Un anno dopo la foto-simbolo dell’inizio della pandemia è sul palco del Festival di Sanremo a ricordare a tutti che “bisogna continuare a stare attenti e uniti, tutti insieme ce la faremo”. Alessia Bonari, 24enne infermiera originaria di Grosseto e in servizio in un ospedale di Milano, è una delle protagoniste della prima serata di un Festival di Sanremo atipico, senza pubblico ma con tanta carica emotiva.

La sua immagine, pubblica il 9 marzo scorso su Instagram con i segni della mascherina sul volto, fece il giro del web. Un anno dopo è stata fortemente voluta da Amadeus che ha ricordato il suo impegno in prima linea nella lotta al coronavirus. All’Ariston Alessia arriva per lanciare il suo appello: “La situazione è sempre la stessa, ci tengo a mandare il messaggio che non bisogna abbassare la guardia. Bisogna continuare a stare attenti e uniti, tutti insieme ce la faremo”.
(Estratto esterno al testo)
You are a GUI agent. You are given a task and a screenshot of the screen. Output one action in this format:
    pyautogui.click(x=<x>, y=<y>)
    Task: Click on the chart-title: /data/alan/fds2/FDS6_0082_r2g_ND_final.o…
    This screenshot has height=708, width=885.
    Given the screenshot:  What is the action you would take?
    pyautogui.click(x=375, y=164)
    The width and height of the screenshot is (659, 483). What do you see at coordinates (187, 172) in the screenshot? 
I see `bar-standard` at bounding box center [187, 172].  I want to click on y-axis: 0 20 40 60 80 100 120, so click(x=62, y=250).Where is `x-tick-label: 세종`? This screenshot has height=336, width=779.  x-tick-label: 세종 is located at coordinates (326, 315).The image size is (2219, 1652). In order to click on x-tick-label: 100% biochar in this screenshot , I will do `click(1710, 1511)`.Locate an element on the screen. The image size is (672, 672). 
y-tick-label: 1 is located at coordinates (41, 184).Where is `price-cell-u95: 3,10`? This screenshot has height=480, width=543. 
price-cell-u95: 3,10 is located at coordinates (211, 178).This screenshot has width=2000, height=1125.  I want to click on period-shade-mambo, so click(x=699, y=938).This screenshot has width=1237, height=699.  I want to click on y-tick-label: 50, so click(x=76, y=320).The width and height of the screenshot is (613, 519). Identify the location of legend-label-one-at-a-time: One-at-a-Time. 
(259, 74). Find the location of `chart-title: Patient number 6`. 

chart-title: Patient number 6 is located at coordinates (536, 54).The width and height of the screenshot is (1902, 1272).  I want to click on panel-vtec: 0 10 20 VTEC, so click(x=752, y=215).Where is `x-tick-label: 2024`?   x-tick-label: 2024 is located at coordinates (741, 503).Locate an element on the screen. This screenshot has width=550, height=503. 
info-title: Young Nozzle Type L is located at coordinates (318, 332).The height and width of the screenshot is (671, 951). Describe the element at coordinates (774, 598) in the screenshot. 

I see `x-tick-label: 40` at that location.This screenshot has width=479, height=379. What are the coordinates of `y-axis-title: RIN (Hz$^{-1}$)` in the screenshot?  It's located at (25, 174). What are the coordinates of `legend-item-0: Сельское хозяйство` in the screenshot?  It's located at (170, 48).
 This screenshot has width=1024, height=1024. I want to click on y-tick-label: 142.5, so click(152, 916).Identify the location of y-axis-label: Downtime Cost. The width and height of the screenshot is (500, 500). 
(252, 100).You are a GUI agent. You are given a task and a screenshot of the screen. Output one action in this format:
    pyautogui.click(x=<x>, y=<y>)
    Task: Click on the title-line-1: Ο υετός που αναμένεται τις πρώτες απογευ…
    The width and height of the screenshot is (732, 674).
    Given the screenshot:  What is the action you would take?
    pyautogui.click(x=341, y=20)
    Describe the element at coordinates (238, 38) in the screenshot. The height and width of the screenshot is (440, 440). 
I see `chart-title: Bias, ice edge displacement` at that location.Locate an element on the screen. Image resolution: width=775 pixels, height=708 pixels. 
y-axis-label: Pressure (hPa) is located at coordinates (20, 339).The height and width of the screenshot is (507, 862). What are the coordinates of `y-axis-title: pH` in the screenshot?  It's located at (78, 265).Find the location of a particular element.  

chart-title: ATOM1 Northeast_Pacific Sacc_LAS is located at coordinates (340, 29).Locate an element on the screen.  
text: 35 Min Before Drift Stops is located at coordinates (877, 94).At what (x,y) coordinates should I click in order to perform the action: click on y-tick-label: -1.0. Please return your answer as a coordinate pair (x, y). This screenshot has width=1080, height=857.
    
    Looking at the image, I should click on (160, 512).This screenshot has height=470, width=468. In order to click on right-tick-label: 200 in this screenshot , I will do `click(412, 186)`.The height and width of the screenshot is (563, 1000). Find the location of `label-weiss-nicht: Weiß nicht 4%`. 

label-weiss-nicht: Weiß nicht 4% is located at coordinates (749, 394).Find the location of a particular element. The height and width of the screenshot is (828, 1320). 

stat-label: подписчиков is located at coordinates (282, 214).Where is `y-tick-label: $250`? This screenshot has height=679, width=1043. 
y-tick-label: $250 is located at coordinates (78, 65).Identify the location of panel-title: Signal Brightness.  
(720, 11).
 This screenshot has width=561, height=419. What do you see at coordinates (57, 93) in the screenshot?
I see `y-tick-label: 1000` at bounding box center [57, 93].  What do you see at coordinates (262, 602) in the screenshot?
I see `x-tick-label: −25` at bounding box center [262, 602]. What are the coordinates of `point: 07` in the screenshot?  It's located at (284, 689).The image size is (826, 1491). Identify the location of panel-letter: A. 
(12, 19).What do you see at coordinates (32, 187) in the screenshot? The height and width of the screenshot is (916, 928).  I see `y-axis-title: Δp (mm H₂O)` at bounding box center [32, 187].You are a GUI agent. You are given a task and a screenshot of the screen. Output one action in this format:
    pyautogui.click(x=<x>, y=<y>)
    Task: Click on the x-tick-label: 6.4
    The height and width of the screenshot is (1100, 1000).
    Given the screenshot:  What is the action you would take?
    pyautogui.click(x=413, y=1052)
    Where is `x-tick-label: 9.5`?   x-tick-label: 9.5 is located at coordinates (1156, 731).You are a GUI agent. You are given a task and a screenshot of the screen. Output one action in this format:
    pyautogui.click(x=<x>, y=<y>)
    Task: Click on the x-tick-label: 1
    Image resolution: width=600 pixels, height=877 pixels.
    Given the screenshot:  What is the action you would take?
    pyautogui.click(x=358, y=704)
Un monito lo lancia anche Amadeus: “Ho sentito il ministro Speranza al telefono, mi ha chiesto di ricordare che non ne possiamo più ma che c’è solo un modo, al di là dei vaccini, di uscire dalla pandemia: usare la mascherina, lavarci le mani, stare attenti. Non possiamo andare avanti così, dobbiamo tornare alla normalità”.

Alessia è “una ragazza che abbiamo voluto fortemente. Fino a un anno fa quando uscivi di casa non dovevi dimenticare le chiavi e il cellulare” ricorda Amadeus. Con la pandemia “c’è un’altra cosa che non bisogna più dimenticare quando usciamo di casa, la mascherina” sottolinea il conduttore del Festival. “Sono fortunato perché quelli come me non la indossano tutta la giornata. Non la indosso quando lavoro. Qualcuno invece questa mascherina l’ha dovuta indossare per 12-15 ore al giorno. Questa ragazza (Alessia, ndr) ha mostrato i segni cutanei delle 15 ore in cui ha dovuto indossare la mascherina”.

Un selfie dopo un turno massacrante di lavoro che fece il giro dei social.

IL POST DEL 9 MARZO 2020 – “Sono stanca fisicamente perché i dispositivi di protezione fanno male, il camice fa sudare e una volta vestita non posso più andare in bagno o bere per sei ore. Sono stanca psicologicamente, e come me lo sono tutti i miei colleghi che da settimane si trovano nella mia stessa condizione, ma questo non ci impedirà di svolgere il nostro lavoro come abbiamo sempre fatto. Continuerò a curare e prendermi cura dei miei pazienti, perché sono fiera e innamorata del mio lavoro. Quello che chiedo a chiunque stia leggendo questo post è di non vanificare lo sforzo che stiamo facendo, di essere altruisti, di stare in casa e così proteggere chi è più fragile. Noi giovani non siamo immuni al coronavirus, anche noi ci possiamo ammalare, o peggio ancora possiamo far ammalare. Non mi posso permettere il lusso di tornarmene a casa mia in quarantena, devo andare a lavoro e fare la mia parte. Voi fate la vostra, ve lo chiedo per favore”.